L’économie de services présente donc une difficulté quant à la mesure de la

production et à l’évaluation de la productivité du professionnel (Gadrey, 2003), en raison de

l’invisibilité et de « l’intériorité » du travail émotionnel. L’organisation détermine parfois

explicitement la qualité du service (Jeantet, 2003), comme, par exemple, quitter un client

satisfait. Concernant le métier de policier, évaluer la satisfaction des usagers dépend du

positionnement de ces derniers : victimes ou délinquants, parfois même, les deux

simultanément.

Afin d’étudier la question de la qualité du service, Buttle (1996) précise qu’il ne suffit

pas d’évaluer le résultat du service, mais qu’il convient de s’intéresser aussi au processus de

prestation de service. La plupart du temps, dans les métiers en contact avec un public, la

qualité de service comprend le fait de se montrer souriant, bienveillant, sympathique,

empathique, de respecter les contraintes organisationnelles, d’exprimer la bonne émotion au

bon moment et de savoir faire preuve de fermeté (Lewig & Dollard, 2003).

Le comportement du professionnel influence celui du client (Rind & Strohmetz, 1999), de

l’usager. De manière générale, la qualité du service se mesure par la qualité de la relation

avec le client ou usager, qui dépend du travail émotionnel fourni par le professionnel :

c’est lorsqu’il fait défaut que le travail émotionnel révèle toute sa nécessité dans

l’accomplissement du service (Desprat, 2015). Afin d’être efficients dans leur rôle, les

professionnels des métiers de contact doivent se montrer sensibles à l’expression émotionnelle

face aux publics rencontrés (Dechurch & al, 2011).
--*--
Consignes de l'exercice:
**1)** Recopiez le passage de l'extrait à lire qui commence par « prestation de service. » et se termine par « (Lewig & Dollard, 2003). ».
**2)** D'après l'extrait à lire, de quoi dépend l'évaluation de la satisfaction des usagers dans le métier de policier ?
--*--
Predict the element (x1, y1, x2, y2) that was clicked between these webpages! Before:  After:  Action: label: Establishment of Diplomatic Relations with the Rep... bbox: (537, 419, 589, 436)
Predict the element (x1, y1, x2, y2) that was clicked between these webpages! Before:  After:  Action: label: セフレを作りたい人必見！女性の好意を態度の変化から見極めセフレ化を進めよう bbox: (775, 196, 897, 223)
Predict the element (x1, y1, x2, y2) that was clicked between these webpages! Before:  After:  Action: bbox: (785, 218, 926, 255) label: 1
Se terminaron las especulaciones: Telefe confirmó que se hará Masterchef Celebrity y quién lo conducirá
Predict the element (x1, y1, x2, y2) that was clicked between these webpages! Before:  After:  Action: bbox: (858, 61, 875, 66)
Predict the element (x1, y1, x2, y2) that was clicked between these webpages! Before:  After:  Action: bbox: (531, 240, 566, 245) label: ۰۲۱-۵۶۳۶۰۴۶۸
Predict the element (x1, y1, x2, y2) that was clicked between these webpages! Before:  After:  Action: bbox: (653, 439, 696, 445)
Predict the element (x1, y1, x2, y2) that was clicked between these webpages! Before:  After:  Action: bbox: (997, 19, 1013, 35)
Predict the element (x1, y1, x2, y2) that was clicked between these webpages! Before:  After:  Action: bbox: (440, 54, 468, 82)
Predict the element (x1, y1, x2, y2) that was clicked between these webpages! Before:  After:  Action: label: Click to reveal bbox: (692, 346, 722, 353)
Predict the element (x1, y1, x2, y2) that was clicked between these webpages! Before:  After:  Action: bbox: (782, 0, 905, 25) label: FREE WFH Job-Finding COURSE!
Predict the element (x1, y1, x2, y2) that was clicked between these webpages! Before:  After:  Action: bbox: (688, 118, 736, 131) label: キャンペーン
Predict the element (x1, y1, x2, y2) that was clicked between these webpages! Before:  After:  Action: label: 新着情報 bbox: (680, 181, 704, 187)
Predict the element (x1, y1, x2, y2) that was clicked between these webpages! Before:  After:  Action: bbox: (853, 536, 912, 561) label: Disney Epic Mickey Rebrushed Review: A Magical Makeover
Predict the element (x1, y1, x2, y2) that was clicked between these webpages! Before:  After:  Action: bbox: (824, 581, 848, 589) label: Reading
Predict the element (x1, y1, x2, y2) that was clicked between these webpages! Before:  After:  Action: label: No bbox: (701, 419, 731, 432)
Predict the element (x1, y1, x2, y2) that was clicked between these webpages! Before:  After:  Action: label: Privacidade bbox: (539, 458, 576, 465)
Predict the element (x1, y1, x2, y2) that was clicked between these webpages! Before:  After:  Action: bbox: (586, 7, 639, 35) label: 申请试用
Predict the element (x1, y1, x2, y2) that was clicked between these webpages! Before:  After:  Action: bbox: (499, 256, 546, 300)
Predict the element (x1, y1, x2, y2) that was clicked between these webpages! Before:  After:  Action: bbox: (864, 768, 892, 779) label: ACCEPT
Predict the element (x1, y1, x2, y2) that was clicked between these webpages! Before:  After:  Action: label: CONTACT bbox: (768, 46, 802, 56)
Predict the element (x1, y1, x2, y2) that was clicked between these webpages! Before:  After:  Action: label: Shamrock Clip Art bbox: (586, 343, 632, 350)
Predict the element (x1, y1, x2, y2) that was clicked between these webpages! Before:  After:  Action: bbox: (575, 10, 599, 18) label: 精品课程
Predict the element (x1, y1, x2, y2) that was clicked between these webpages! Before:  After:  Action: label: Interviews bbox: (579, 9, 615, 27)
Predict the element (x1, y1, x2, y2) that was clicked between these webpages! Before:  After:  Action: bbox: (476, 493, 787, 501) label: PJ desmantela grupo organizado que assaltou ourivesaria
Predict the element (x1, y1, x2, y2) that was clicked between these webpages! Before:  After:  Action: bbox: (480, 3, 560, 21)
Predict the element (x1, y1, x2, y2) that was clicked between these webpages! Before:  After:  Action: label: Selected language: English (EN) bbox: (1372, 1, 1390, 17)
--*--
Réponses par consigne:
**1)**
prestation de service. La plupart du temps, dans les métiers en contact avec un public, la

qualité de service comprend le fait de se montrer souriant, bienveillant, sympathique,

empathique, de respecter les contraintes organisationnelles, d’exprimer la bonne émotion au

bon moment et de savoir faire preuve de fermeté (Lewig & Dollard, 2003).

**2)** Elle dépend du positionnement des usagers : victimes ou délinquants, parfois même les deux simultanément.